To analyze the impact of the HMF model on training speed, we computed convergence rates as measured by the average number of training epochs at the convergence target for the HMF and conventional fusion models, both trained using partial multimodal training. Using an NVIDIA TITAN X graphics card with 3584 cores and 12 GB device memory, the conventional multimodal fusion network converged at an average of 513 epochs (4.2 h), while the HMF model achieved convergence at an average of 104 epochs (0.8 h), resulting in a 4–5 times speedup.
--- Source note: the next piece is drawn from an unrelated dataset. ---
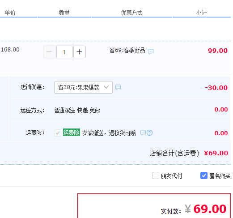
Task: Toggle the 运费险 checkbox
Action: click(x=58, y=133)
The results suggest that separating the multimodal fusion and the hierarchical fusion procedures by the HMF model can produce a more accurate and generalizable joint distribution from very heterogeneous neuroimaging modalities, which led to improved classification performance and training speed. Overall, the faster and more stable training of the HMF model, along with superior classification results, make it a demonstrably more practical yet still relatively simple approach.

5 Conclusion

We have proposed a deep network model for performing the differential diagnosis between NMOSD and MS by automatically extracting discriminative image features from sparse brain lesion masks and dense FA maps, and integrating these heterogeneous features with a hierarchical multimodal fusion approach. The lesion features are extracted by a convolutional neural network and the tissue integrity features are extracted by a patch-based dense neural network. The joint features are formed by two multimodal fusion layers operating at two scales, followed by a third fusion layer that combines the features across scales. Using 82 NMOSD and 52 MS subjects in a 7-fold cross-validation procedure, we showed that the HMF model handily outperformed multivariable regression and random forest classifiers using common user-defined imaging features, and was also more accurate and sensitive than the conventional single-layer fusion approach using the identical modality-specific networks for feature extraction. Although the performance of the HMF model was not dramatically improved over the conventional fusion approach, the improvements are clinically useful if they can be validated on a large scale, and overall we found the HMF model to be easier to train and much faster, which are practical benefits. In this study, the HMF approach was applied to only two scales and two modalities, and future work will investigate whether the approach can be generalized. In addition, direct comparisons to other advanced multimodal architectures should be done to determine whether they would have benefits for heterogeneous neuroimaging data.